The much more commonly used term for the same thing outside Eastern Europe might be T-State, which is (without the hyphen) used by the original Zilog manuals - Another term is Instruction Cycle, which commonly notes the minimal instruction timing of a Z80, which consists of four T-states.

Takt is also used in German, but here we commonly use it as a synonym for "clock".


A "tact" is surely a foreign word for what in English would be called a "tick" (of a clock).

I know this is an old question now, but I was quite surprised to read down and see English translations and metaphors as a "clock cycle", a "time", a "measure", a "beat", a "musical meter", a "phase", even a "piston stroke"! Oddly there was not even any mention of a "pendulum swing", which is the most obvious mechanical manifestation.

Even @PhilipKendall who came closest, had to say "Clock ticks as seen by the processor", vaguely implying that there may be "clock ticks" other than those seen by the processor, or some other way to see "clock ticks" in this context - in other words suggesting that a "tact" may be different or more specific than "tick" - but not being clear about it.

## Required work:
1. In the text about T-states, how many T-states make up the minimal instruction timing of a Z80?
2. Rewrite the text about T-states starting with "The much more" and going on through "of four T-states.", swapping "manuals" for "documentation".

## Data:
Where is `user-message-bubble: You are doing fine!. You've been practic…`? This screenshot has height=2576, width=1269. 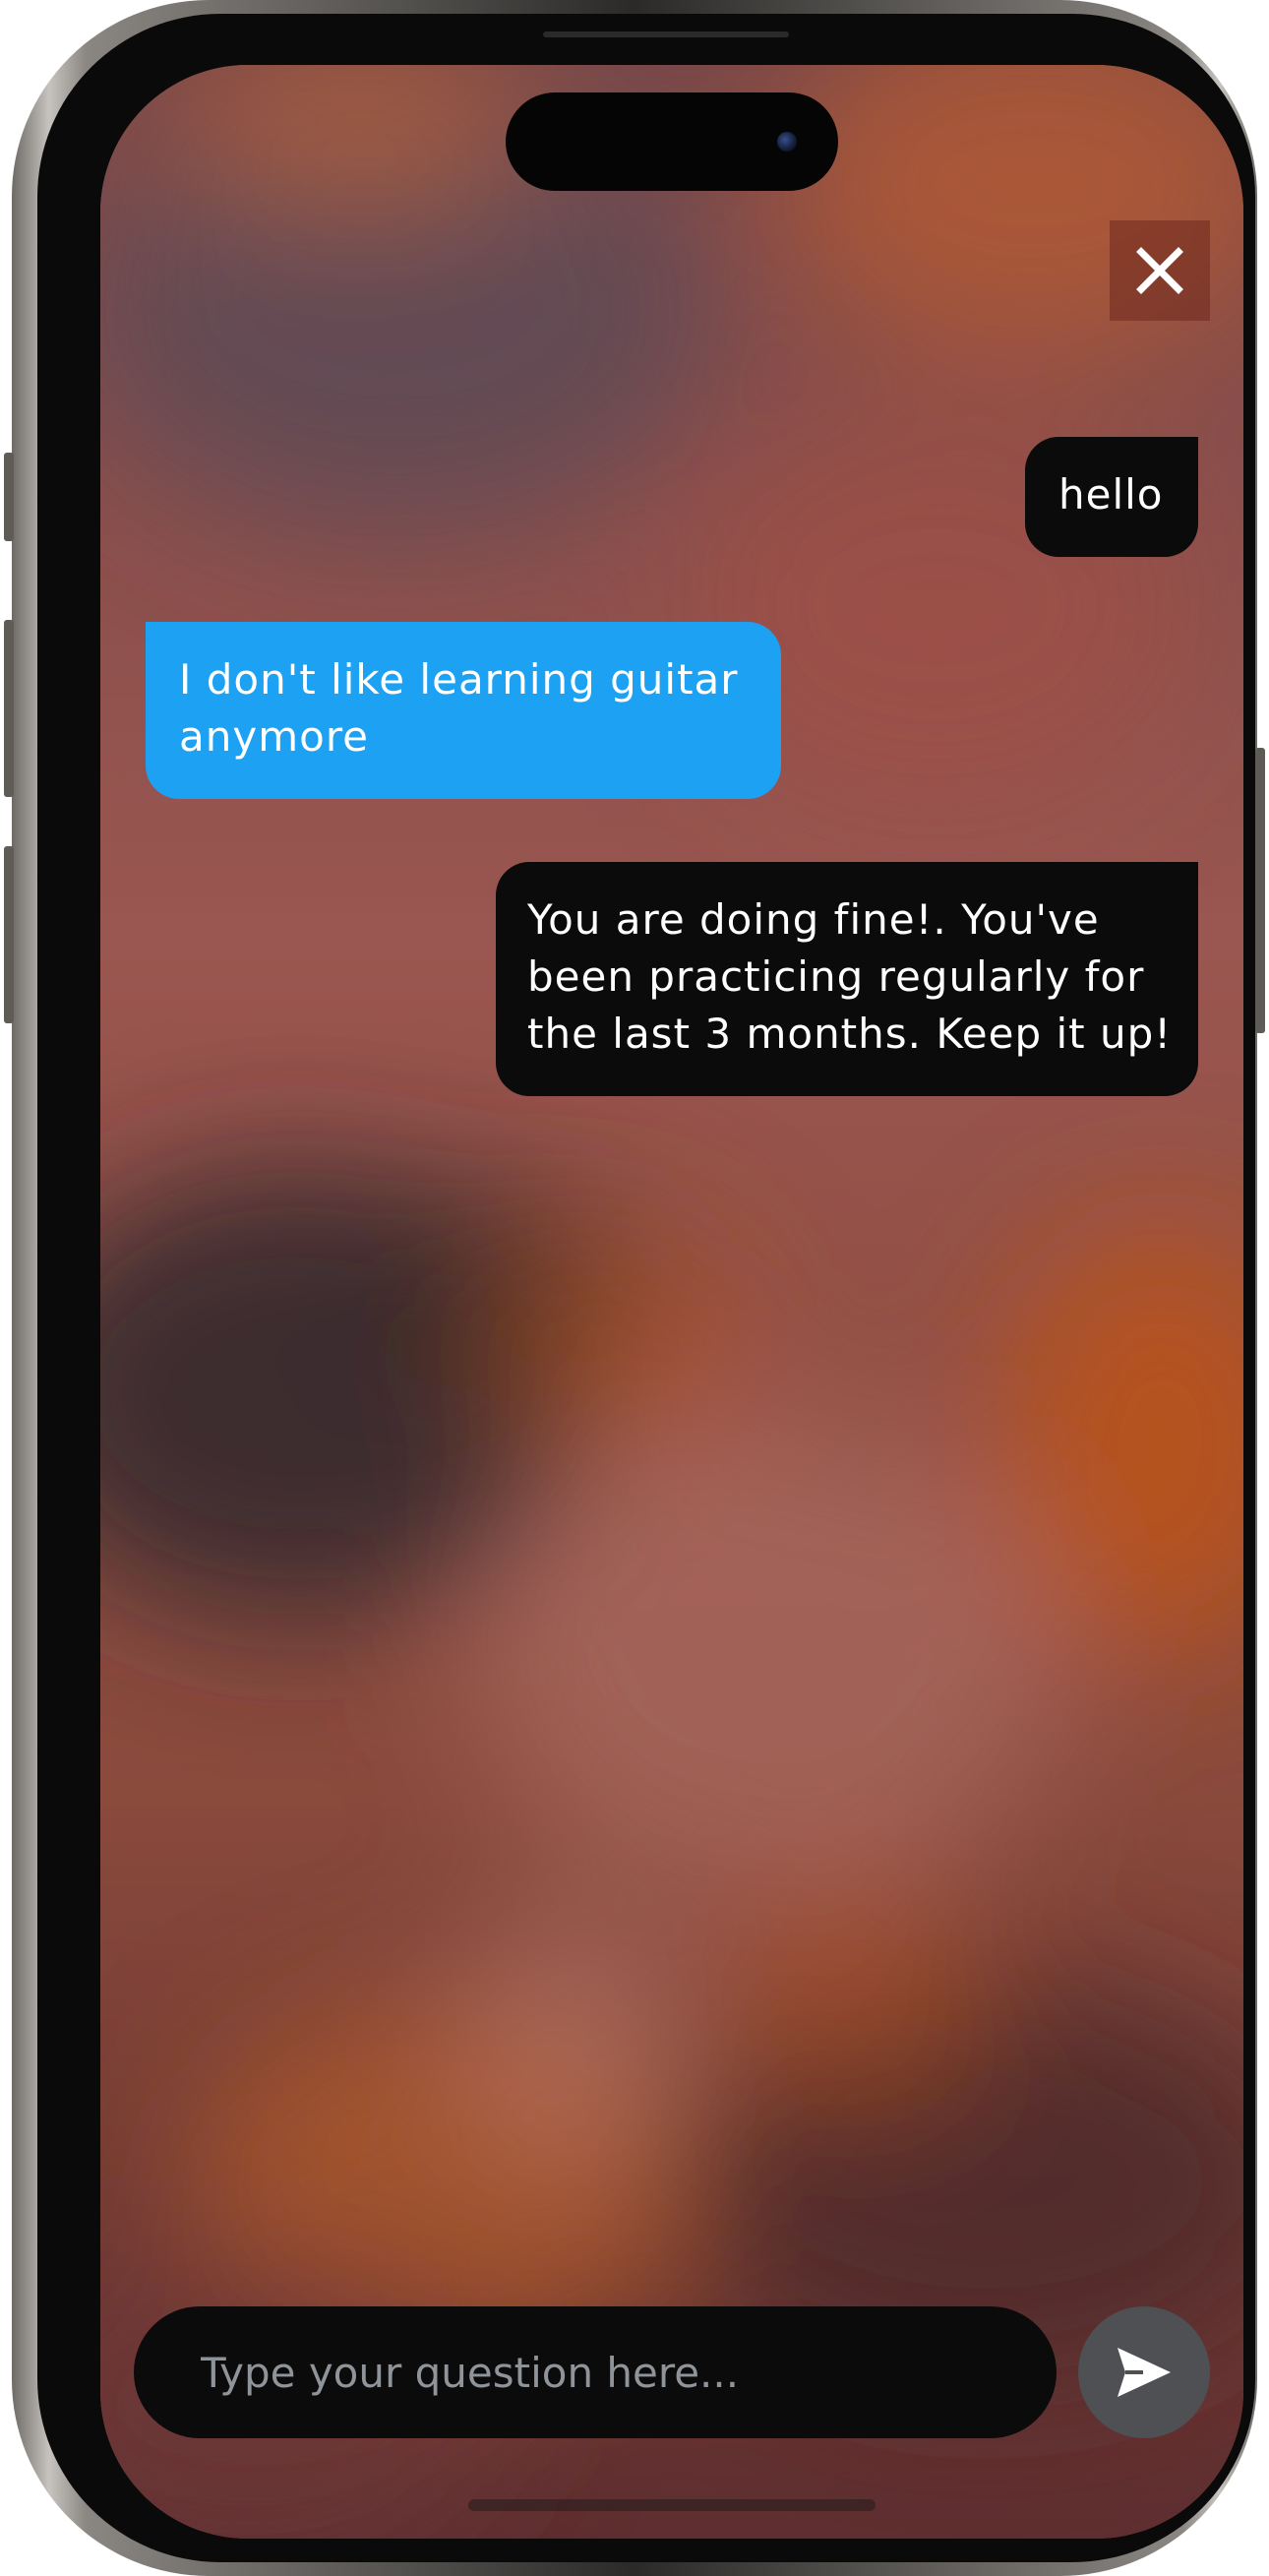
user-message-bubble: You are doing fine!. You've been practic… is located at coordinates (847, 979).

## Numbered answers:
1. Four.

2.
The much more commonly used term for the same thing outside Eastern Europe might be T-State, which is (without the hyphen) used by the original Zilog documentation - Another term is Instruction Cycle, which commonly notes the minimal instruction timing of a Z80, which consists of four T-states.